My initial idea was proposing that the person evaluating could specify directly what was tested, record it, and play it back to benchmark among several cards. It was prompted by discussion of the 3dmark03 aniso test, I think...I consider it a problem that it doesn't automatically provide regular and easily reproducable motion (EDIT: that can be objectively applied for further comparitive testing) to allow easy comparison of aliasing in actual use.
My thought was originally of a scene designed to readily expose all pertinent issues at once, and then facilitate the reviewer/evaluater inputting keys and directing camera rotation around the scene. This could then be saved out to a file and then played back, and would be unique to each evaluation session and under the control of the person evaluating.
Further facets would be letting the person control changing parameters, like colors, light intensity, and other properties that could expose image quality shortcuts, and maybe animation properties (a "living" model with skeletal animation, etc) as part of this "recorded demo".
Wouldn't eliminate cheating opportunities, but open the amount of parameters that would have to be taken into consideration when cheating to a rather large amount of variance, hopefully making such optimizations impractical except as they would be general case optimizations.
Ilfririn's example is a shortcut that fits as an extension of what 3dmark is already doing, and could be applied to the criteria above as an option as well. I think user controllable is more important, however, to facilitate an association between the specific thoughts of the person evaluating and the testing, to account for possibilities not accounted for by the benchmark creators specifically, so as to not limit the possibilities and likelihoods that can be expressed. Reproducibility would be covered by the saving of the file, and the focus for such customizable testing would be for an option more focused on expressing the ideas from the game tests (which are separate) in such a way as to evaluate whether the game test results indicate special case "cheating", or not.

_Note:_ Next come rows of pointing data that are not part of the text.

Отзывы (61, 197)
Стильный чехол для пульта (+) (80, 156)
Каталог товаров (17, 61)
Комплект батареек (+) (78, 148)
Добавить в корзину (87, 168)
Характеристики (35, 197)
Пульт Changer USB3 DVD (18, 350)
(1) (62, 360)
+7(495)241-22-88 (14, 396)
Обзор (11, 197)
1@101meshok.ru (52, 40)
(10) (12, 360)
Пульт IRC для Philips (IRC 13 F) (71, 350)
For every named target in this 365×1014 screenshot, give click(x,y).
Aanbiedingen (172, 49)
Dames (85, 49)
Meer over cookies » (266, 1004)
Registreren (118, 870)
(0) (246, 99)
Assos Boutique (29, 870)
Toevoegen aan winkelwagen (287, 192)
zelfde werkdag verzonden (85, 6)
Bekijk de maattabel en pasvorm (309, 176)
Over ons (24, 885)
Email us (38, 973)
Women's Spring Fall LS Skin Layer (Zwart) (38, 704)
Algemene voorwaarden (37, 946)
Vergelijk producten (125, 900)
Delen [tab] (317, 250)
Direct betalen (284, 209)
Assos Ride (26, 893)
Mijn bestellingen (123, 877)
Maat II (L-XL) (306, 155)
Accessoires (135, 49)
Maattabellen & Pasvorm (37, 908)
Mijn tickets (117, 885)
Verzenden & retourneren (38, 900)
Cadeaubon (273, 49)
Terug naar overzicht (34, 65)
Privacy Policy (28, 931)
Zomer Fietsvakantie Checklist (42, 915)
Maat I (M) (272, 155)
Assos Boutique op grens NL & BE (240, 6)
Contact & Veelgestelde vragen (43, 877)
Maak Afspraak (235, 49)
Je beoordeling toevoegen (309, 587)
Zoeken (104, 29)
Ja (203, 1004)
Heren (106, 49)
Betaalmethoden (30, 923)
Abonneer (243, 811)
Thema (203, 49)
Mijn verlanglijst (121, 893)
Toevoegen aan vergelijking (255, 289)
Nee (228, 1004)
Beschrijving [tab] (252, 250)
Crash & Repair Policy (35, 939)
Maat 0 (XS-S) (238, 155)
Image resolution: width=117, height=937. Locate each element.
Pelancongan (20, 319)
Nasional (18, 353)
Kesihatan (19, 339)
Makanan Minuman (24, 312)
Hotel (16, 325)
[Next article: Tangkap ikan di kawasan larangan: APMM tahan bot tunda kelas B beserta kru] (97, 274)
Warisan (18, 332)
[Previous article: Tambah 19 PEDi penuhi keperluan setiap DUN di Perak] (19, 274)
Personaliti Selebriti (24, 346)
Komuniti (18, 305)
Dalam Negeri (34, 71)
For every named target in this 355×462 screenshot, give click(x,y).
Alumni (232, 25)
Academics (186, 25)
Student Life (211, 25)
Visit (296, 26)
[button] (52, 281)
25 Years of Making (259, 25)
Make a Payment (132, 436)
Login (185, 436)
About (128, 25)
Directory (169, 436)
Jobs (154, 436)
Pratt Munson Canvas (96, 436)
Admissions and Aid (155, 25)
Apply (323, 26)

Of course, many games do this half of this already, but doing this for a synthetic test (EDIT: in this usage, a test designed not for actual gaming, but for the "synthetic" criteria of accurately reflecting what would be stressed by games) and with these types of controls opens up many new doors for testing and exposure, and optimizing that worked for this would atleast be
more likely to be both general case and truly invisible.
Can't find my original suggestion yet, though (the searching with asteriks still appears to have issues, like not being able to go to another page with one set of search results, so I gave it up for now). However, some
opinions I've expressed before seem somewhat related to my concerns in this regard (except that I've since been shown to be wrong about what nVidia was doing with their 3dmark 03 boosting driver set
).
EDIT: To address Rev's question, and Calavaro's one color texture example, that would be covered by allowing variance that would require the standard amount of colors in the texture to render properly in all cases, and highlighting the difference in performance and/or image quality between the game tests and the associated "Cheat Check" test associated with it, the latter being where such cheats can more easily be exposed.